A nutrição esportiva além de estar relacionada a uma alimentação saudável e compatível com as necessidades do nosso corpo, também auxilia o atleta, seja ele amador ou profissional a melhorar a sua performance, recuperação do organismo no pós treino e prevenir o desgaste de cartilagens e dos ossos, por exemplo.

É essencial para um atleta que pretende correr pequenas ou grandes distâncias, como no caso de uma meia maratona, que busque a orientação de um profissional especializado na área. O nutricionista Daniel Cady, que já realiza trabalhos com praticantes de diversos esportes é especialista em nutrição personalizada, esportiva e funcional e conversou com a equipe da RG+ sobre alguns temas que ainda geram dúvidas em muitas pessoas, como os principais riscos em praticar atividades sem uma alimentação correta.

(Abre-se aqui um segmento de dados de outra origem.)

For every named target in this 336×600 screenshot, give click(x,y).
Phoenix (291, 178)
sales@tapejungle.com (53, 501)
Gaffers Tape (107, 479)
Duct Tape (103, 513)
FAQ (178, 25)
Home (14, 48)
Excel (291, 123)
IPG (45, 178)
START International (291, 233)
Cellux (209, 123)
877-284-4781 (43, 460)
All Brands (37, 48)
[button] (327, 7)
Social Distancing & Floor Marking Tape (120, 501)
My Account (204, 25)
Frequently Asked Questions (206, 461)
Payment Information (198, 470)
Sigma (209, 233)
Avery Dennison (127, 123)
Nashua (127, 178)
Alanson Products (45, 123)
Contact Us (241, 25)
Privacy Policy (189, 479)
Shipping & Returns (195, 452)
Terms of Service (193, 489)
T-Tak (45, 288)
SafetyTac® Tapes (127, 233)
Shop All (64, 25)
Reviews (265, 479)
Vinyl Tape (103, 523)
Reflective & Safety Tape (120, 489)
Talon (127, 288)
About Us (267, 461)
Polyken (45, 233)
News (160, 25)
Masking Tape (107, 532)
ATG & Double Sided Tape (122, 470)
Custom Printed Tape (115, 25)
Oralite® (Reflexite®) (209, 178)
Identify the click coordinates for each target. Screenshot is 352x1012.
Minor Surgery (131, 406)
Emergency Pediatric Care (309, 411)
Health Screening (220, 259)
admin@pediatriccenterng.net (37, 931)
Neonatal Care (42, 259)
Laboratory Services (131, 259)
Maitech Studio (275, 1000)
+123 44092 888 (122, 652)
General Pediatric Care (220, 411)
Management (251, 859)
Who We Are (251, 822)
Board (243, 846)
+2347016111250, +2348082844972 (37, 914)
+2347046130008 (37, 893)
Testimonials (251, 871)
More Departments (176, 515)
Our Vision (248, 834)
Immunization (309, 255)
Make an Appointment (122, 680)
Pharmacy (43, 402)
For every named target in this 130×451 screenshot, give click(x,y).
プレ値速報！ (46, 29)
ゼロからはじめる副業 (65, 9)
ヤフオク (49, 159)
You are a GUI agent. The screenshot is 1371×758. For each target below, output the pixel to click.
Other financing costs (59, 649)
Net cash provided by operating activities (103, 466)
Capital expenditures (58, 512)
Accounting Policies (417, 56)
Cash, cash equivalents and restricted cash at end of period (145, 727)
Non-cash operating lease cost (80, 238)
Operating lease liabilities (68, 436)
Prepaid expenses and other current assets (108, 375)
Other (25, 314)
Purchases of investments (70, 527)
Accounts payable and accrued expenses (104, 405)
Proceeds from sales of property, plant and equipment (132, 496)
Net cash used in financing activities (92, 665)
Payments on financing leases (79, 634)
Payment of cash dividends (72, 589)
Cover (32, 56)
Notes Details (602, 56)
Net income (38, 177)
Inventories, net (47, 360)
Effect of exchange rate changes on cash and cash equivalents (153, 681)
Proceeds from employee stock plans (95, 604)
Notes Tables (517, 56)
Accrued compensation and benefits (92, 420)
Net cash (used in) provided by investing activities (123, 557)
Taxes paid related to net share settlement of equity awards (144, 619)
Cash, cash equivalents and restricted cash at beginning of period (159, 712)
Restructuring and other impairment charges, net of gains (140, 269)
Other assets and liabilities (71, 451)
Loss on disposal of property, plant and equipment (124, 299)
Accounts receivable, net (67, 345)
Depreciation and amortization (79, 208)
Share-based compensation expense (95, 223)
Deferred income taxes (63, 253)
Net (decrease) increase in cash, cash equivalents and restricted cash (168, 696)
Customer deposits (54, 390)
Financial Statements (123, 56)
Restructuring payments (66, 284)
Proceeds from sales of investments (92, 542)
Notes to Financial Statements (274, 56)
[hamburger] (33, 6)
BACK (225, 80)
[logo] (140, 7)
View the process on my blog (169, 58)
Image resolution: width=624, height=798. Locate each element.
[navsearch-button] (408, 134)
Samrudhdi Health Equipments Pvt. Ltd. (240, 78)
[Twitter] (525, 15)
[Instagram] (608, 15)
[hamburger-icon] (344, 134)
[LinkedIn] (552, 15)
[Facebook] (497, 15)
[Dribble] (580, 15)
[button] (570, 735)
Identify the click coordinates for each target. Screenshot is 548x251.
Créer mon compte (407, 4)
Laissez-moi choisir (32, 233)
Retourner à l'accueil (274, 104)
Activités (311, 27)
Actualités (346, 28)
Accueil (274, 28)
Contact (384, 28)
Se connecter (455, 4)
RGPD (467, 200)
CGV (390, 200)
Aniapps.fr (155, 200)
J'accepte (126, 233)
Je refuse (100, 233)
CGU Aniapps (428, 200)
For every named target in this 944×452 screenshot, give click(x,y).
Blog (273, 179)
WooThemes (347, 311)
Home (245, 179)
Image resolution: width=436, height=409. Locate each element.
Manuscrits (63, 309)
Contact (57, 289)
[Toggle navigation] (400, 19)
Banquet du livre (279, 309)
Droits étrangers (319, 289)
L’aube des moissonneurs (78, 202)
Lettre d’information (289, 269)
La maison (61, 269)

Para Daniel, os riscos em praticar atividades físicas sem uma alimentação correta envolvem principalmente a queda de performance do atleta. “Quando a gente se engaja em algum treinamento ou na prática de algum exercício, buscamos obter o melhor resultado possível disso. Um dos maiores riscos é de você ficar frustrado e de não obter o resultado que se espera, pois é importante que se associe com a prática de exercícios um planejamento personalizado de alimentação. Um outro risco é, quando você começa a fazer exercício e não se alimenta de forma adequada você pode desenvolver algumas deficiências, pode ficar anêmico, pode perder o foco, concentração, baixa de glicemia, falta de energia no corpo, então não podemos exigir do corpo que se desgaste malhando e que não dê o combustível adequado na quantidade e qualidade certa para que esse corpo atenda a esta demanda, então não adianta tirar e não repor”, explicou.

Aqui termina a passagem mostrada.